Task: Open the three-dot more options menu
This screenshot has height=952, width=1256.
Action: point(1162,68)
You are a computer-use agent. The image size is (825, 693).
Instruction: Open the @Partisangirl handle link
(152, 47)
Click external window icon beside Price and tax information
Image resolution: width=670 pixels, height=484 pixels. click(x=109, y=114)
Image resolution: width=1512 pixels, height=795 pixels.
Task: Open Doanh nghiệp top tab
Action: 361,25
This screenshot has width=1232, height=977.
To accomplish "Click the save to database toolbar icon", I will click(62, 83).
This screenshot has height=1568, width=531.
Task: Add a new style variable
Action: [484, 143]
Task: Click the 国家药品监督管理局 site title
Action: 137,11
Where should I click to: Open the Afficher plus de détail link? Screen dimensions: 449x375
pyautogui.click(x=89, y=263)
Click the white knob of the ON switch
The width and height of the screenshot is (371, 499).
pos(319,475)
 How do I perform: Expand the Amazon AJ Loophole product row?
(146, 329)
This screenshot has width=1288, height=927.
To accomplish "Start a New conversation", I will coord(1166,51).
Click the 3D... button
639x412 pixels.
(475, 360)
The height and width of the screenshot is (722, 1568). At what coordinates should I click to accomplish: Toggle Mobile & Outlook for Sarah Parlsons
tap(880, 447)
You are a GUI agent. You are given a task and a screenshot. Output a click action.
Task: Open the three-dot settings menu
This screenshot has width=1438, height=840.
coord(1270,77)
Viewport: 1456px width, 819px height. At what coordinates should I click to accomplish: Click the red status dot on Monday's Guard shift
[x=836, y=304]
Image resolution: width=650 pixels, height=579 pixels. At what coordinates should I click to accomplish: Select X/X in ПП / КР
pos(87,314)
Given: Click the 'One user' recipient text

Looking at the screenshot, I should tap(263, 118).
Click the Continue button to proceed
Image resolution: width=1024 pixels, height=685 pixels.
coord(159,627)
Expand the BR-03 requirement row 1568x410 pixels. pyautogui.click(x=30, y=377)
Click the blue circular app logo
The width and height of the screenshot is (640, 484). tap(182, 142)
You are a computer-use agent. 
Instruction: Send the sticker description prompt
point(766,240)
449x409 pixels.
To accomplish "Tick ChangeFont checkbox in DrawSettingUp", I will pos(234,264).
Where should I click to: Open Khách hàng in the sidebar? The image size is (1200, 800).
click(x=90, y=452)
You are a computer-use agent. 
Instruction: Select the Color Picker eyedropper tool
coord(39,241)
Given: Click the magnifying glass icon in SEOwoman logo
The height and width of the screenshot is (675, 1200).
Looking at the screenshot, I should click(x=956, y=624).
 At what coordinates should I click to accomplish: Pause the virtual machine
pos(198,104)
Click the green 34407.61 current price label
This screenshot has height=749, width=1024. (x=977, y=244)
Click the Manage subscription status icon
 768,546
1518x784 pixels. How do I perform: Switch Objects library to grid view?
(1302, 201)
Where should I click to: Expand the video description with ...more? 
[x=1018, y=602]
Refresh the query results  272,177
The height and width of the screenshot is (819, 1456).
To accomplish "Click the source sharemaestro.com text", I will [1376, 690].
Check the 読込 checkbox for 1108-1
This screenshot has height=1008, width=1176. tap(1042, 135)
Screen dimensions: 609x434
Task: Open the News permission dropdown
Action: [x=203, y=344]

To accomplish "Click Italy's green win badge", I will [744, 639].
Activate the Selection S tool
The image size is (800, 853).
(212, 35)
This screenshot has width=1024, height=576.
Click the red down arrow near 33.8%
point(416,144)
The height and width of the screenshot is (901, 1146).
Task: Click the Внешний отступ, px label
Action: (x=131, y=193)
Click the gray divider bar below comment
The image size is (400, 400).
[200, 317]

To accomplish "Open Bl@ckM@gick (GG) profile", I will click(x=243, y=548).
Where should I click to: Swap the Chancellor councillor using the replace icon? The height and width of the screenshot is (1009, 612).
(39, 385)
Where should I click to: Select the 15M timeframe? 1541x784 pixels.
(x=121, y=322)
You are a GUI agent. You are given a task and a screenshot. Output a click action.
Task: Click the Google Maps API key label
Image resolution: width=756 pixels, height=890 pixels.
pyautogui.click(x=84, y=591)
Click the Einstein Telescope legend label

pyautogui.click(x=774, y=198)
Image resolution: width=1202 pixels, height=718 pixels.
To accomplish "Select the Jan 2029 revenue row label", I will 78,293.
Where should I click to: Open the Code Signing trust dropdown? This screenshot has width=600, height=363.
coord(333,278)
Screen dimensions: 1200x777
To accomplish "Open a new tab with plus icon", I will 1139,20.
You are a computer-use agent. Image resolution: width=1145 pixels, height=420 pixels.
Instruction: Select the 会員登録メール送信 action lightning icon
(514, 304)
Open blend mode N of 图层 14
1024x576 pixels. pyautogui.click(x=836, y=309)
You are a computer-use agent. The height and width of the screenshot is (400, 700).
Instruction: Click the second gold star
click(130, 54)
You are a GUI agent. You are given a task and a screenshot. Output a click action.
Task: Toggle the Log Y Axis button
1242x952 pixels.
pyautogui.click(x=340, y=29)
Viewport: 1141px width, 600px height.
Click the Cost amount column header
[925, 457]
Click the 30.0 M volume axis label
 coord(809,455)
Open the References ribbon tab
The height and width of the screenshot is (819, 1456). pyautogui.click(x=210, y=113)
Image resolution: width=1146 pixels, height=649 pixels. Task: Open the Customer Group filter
+--
Problem:
Repeat the items from the line with "Viewport: 1141px width, 600px height." through the end of the items, copying each line unchanged.

Finished exercise:
Viewport: 1141px width, 600px height.
Click the Cost amount column header
[925, 457]
Click the 30.0 M volume axis label
 coord(809,455)
Open the References ribbon tab
The height and width of the screenshot is (819, 1456). pyautogui.click(x=210, y=113)
Image resolution: width=1146 pixels, height=649 pixels. Task: Open the Customer Group filter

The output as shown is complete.